Benji Wilson of The Daily Telegraph reviewed the first episode positively, praising the performances of the three leads, which he said compensated for the "dull grind of all the exposition" and "tedious" historical references.

PopMatters reviewed the debut episode, remarking: The effects of such moments are shaped by writer/creator Richard Warlow and episode director Tom Shankland's attention to the period details: streets are sooty, gaslight creates flickering shadows, and stone floors make footsteps seem chilling. These details help make Ripper Street a compelling procedural, its long form narrative and deliberate pace different from the CSI and Law & Order clones. But the show also bears traces of contemporary influences: an underground boxing club sequence in the first episode resembles similar scenes in Sherlock Holmes (2009) so much that a coincidence is hard to imagine. Equally derivative, some overt efforts to shock viewers deliver graphic violence and some nudity, courtesy of the evolving technology of photography, as it's inspiring an evolving "smut" industry.

Ahead of its debut in the US, IGN's Roth Cornet reviewed the first episode, discussing how "the setting is handled with absolute care and a razor-sharp attention to detail, from costume and production design to the varied vocal cadences of the players, the texture and flavor of London's East End are brought to vivid life." The review continues to discuss the show's depiction of London's streets in the Victorian era: Ripper Street provides a gritty look at the evolving streets of London and the advent of technology at the time; be it the "moving-picture-machine" that is featured in "I Need Light" or the introduction of early forensics that follows through the series. More interesting still is that it is the dirt and bones look at the uses of said technology that is in play here. This is no wink-wink "look at how charming early cameras were" depiction, but rather a portrayal of the underbelly of what those cameras would have been used for. Additionally, there is engaging interplay between those who would usher in necessary change and those who are, as Jackson says, "the barriers to progress."

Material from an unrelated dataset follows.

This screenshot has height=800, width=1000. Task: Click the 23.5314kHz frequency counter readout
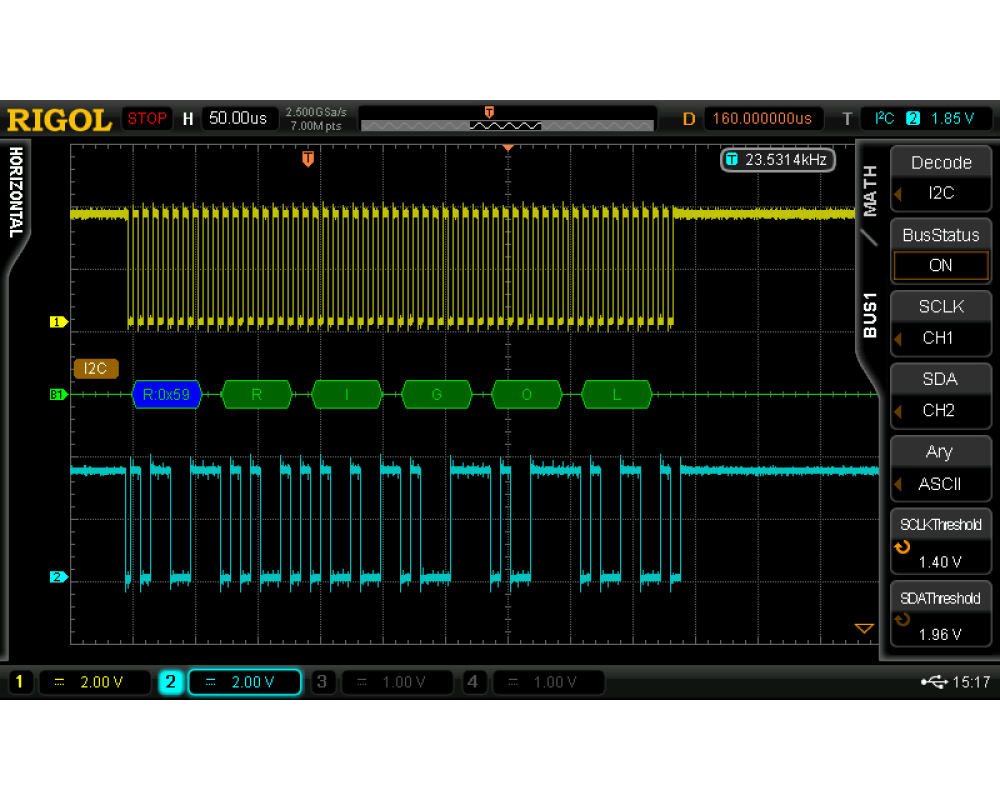pyautogui.click(x=777, y=160)
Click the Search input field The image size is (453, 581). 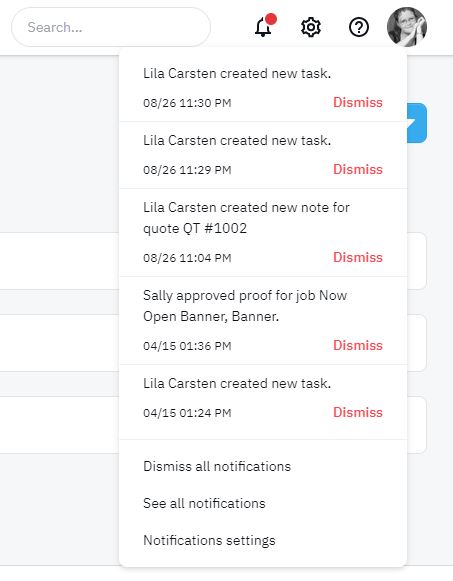click(x=111, y=27)
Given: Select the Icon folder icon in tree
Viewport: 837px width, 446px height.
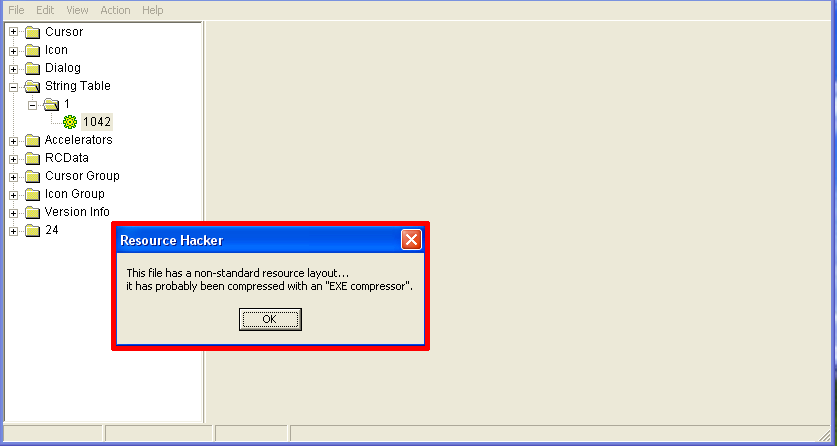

The Hollywood Reporter gave it significant praise: "Ripper Street is a well-acted, well-written and compelling mystery series. And even better, there's no waiting around, wishing it would improve. It's alluring from the start." Los Angeles Times called it "Well-written and acted."

Grace Dent of The Independent was satirical about the show and was unamused by the portrayal of women, stating "centuries may shift and fashions may change, yet raping and murdering women has really never been as popular."

The show was later voted best show of 2013 in a UK public poll for the Radio Times TV guide and magazine shortly after the series had ended, ahead of Doctor Who.

==Home media==
Series 1 was released on a region 2 (Europe) 3-disc DVD set and 3-disc BD on 18 March 2013, with the same DVDs being released in region 1 (Canada/US) on 12 March 2013.

The series 2 DVD-set, plus a 6-disc box set containing both series 1 & 2, was scheduled to be released on 27 January 2014, with region 1 DVDs of series 2 to be released on 15 April 2014.

==See also==
- Sergeant Cork (1963–1968), a British detective television series (66 episodes) and police procedural which followed the efforts of two police officers and their battle against crime in Victorian London.
- Cribb (1979–1981), a British television detective series (14 episodes) police drama of a sergeant in the newly formed CID in Victorian London.
- Copper (2012–2013), a BBC America crime series set in 1860s New York City during the American Civil War.
- Murdoch Mysteries (2008–present), a Canadian detective series set in Victorian Toronto.